Work required =
Using the biography of Wilbert Ellis, explain why the Great Plains Black History Museum in Omaha created an award named for him.

Text excerpt =
= Wilbert Ellis =

American baseball coach

Wilbert Ellis is an American baseball coach. A native of Ruston, Louisiana, Ellis was inducted into the American Baseball Coaches Association (ABCA) Hall of Fame for his accomplishments to the game of baseball on and off the diamond.

==History==
Following his mentor, Ralph Waldo Emerson Jones, both the Grambling State University president and the head baseball coach from 1936 to 1977, Ellis led the Grambling Tigers to three SWAC Championships. He also guided the Tigers to three NCAA Tournament appearances en route to a 737–463–1 career record. Ellis has worn several hats over the course of his career. While at Grambling State University, Ellis served as head baseball coach along with a stint as athletic director and assistant AD. Ellis is also active during the NCAA Baseball Championships, having served as tournament director for both the Regional and Super Regional tournaments. He also hosts a youth clinic annually in Omaha, Nebraska, during the College Baseball Word Series. Due to his tireless efforts in working with all youth, the Great Plains Black History Museum in Omaha established the Coach Wilbert Ellis "Service to Youth, Sports, Health and Wellness award in 2012. The award is presented annually during the College World Series. In addition to serving as chairman of the Friends of the Eddie Robinson Museum Commission, Ellis is very active in his local church, Zion Travelers Baptist Church.

Extracted data =

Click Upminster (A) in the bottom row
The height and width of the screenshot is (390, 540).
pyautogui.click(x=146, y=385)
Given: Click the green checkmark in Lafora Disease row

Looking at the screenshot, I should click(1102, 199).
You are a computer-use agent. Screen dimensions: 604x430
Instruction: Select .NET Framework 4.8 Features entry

Result of the exercise =
The museum established the Coach Wilbert Ellis "Service to Youth, Sports, Health and Wellness award in 2012 because of his tireless efforts in working with all youth. The award is presented every year during the College World Series.